Rich countries, including the US, are coming around to the view that poorer countries should have greater representation in the World Bank and the IMF, Ariel Buira, the director of the G24 secretariat told Emerging Markets yesterday. Governance reform at the institutions will top the agenda at tomorrow's meeting of the G24, the intergovernmental group on International Monetary Affairs and Development. It will focus on how to increase representation for poorer countries and to shake up the voting structure at the Fund and the Bank.

Buira is cautiously optimistic. 'It is the first time we are seeing some response from developed countries, in particular the US, who realize that the Fund is losing legitimacy,' he said. In addition, IMF Managing Director Rodrigo de Rato has called on shareholders to give poorer countries an increased voice in management of the institutions.

An increased withdrawal over the past years by larger Asian and Latin American countries is threatening to marginalize the Bank and the Fund in these regions. Brazil, for example, completed its last IMF programme this year, while Argentina, since its default, still remains outside the Fund's remit. More such withdrawals 'would leave the IMF with the poorest countries and it would no longer be a major multilateral institution,' added Buira.

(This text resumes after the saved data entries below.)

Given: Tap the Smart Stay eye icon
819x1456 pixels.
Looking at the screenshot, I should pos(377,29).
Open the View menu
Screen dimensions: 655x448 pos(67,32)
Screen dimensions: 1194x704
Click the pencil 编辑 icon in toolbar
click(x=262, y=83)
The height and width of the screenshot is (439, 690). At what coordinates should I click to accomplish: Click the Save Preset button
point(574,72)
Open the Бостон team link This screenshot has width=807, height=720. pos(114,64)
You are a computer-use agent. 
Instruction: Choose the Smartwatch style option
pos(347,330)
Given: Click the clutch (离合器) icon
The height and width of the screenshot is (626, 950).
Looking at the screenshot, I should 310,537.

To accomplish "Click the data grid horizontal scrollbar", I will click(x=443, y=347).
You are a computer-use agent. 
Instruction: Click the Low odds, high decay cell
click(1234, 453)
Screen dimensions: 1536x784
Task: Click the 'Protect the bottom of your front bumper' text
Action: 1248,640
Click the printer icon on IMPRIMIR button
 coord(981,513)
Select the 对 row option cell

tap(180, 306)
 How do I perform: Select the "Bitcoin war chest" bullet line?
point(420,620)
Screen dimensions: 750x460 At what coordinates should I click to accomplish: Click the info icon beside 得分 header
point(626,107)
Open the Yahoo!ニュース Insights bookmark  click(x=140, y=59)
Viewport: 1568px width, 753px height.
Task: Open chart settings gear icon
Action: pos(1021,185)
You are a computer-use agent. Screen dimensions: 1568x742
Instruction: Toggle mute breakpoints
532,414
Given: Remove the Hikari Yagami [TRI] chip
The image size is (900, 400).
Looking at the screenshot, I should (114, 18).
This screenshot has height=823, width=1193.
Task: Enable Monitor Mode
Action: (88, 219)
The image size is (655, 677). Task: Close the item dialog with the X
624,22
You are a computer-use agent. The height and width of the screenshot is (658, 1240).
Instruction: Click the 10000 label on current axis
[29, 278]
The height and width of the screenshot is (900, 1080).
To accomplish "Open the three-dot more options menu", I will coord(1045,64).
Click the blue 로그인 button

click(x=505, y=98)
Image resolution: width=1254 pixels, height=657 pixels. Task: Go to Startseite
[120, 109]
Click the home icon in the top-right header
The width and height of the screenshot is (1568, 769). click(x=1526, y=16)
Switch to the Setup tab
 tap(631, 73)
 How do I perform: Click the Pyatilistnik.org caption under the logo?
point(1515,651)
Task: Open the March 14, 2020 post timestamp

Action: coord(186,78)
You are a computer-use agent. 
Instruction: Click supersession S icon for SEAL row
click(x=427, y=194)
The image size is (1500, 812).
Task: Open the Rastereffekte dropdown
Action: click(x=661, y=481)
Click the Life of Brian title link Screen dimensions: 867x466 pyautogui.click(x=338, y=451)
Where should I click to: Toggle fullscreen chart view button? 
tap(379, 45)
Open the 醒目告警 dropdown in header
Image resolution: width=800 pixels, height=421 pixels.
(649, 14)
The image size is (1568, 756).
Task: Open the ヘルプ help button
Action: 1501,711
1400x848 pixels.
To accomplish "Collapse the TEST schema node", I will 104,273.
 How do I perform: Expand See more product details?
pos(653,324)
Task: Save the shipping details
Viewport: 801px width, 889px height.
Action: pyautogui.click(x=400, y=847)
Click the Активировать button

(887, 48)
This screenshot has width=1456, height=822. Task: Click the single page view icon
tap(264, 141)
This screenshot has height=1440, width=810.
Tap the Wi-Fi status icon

Developing countries and emerging markets now account for 50% of global economic output, and the G24 feels that these countries are not adequately represented at the Fund. In the case of sub-Saharan Africa, two executive directors represent over 40 countries, most of which have a large number of complex programmes. Increasing staff levels of such offices is a key demand the G24 has made to the Development Committee, which oversees the transfer of resources to developing countries. 'The Fund used to be a credit cooperative: everyone contributed, everyone borrowed,' said Buria. 'Now, a few creditor countries make the rules without letting others have a greater voice.'

Enhancing the voice and participation of developing and transition countries has received increasing attention at the Bank and Fund since 2002, when the Monterrey Consensus encouraged this development. But progress has been slow. A Development Committee progress report from earlier this month, to be presented at the meeting on Sunday, says that 'considerations on changing the voting structure of both the Bank and the Fund are proving to be complex. . . . Finding areas with broad support has been difficult.'

But with the IMF's own strategic review, released earlier this week, acknowledging disquiet, the time could be ripe for change.